Here's a wacky idea: what if it's actually easier for democratic change to take place in Saudi Arabia than it is in, say, Egypt?

Sounds pretty wacky, right?

This Amir T [Read More]

Tracked on Feb 11, 2005 1:58:54 PM

Comments

More likely Friedman is just the pointman for the administration. Bush's earlier statements are just cover for when he reluctantly changes his mind. It looks like Brown people can't govern themselves at all.

A few months ago there was a big todo about Bush vs. the Reality Based Community. The problem is that Bush is right. So much of modern reality in complex civilization, especially the reality of power, is determined by perception. It's more important what people think of Saddam, then who he really is. It's more important what people think of Muslims or Arabs or Persian, then who they really are, and so on.

What this means is that most of what we think of as reality can be completely altered merely by changing the way people think. Unless they are in power, the small percentage of people interested in the truth matter only a slightly.

We've been lucky to have presidents that were in this group, but now our luck has run out. The problem is, for the low purposes of this administration, the new way *works*.

Posted by: Boronx | Feb 11, 2005 12:25:21 PM

Good catch, Ezra. A few other terrible strawmen in this column were knocked around on this thread.

Posted by: Haggai | Feb 11, 2005 1:45:10 PM

"virtually all of them are similar mixtures of tribes, ethnicities and religions" is, of course, not even true, and if T. Friedman didn't learn that while covering the region for, what, twenty years, then he's denser than I thought.

Posted by: praktike | Feb 11, 2005 2:01:49 PM

Hate to bust on you praktike, but there's not a country in the Middle East that's ethnically and religiously homogeneous. Turkey has Kurds and Armenians, Lebanon is governed on the basis of ethnic and religious factionalism, Syria has Kurds, Druze, and Allawites, Jordan is half Palestinian and half Bedouin, Saudi Arabia has a substantial repressed Shiite minority, Oman has a sect of non-Muslims I can't remember the name of, Yemen is really pre-national--basically just tribes, Egypt has Copts, the other North African states have Berbers and desert nomads, and the Gulf States are about 50% foreign "guest workers" at this point--none of whom can vote.

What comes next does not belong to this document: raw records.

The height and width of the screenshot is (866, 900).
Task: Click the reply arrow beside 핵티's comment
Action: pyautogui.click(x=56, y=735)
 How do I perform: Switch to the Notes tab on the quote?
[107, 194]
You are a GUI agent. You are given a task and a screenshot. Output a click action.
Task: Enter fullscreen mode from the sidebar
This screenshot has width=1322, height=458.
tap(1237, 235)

Tom Friedman can be pretty ridiculous sometimes, and always stretches to make his points "cute," but I think he has a point here. Successful multiethnic democracies are few and far between, and a breakdown of democracy in Iraq, coupled with the experience of Lebanon, could really turn Arabs off to the whole idea. To say nothing of the fact that Bush constantly repeating "freedom" makes it sound like a dirty word.

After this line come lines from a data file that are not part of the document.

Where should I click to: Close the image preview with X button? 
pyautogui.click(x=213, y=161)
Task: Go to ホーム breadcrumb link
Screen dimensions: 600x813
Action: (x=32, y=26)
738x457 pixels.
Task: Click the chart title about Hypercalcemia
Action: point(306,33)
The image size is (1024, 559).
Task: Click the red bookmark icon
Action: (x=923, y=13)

Posted by: Serx | Feb 11, 2005 2:42:22 PM

Friedman (and Serx) are right about the demographics. So while Ezra's right to point out that the demographics aren't the only possible reason democracy could fail in Iraq, it's not like Friedman is chalking it up to color. He's pointing out that ethnolinguistic divisions exist around this area of the world, and if it turns out it's tough to create an ethnolinguistically pluralist democracy where only dictatorship and tribalism existed beforehand it wouldn't be surprising.

That said, it could work, too, and should be made to, and there are democratic movements around the Arab world. It's hardly hopeless. Just tough, and tough for reasons that will recur in the area.

Posted by: Arthur | Feb 11, 2005 5:45:32 PM

Sorry, I'm a lot more interested in what the people in Iraq and the Middle East do by way of analysis than any amount of navel-gazing about the U.S.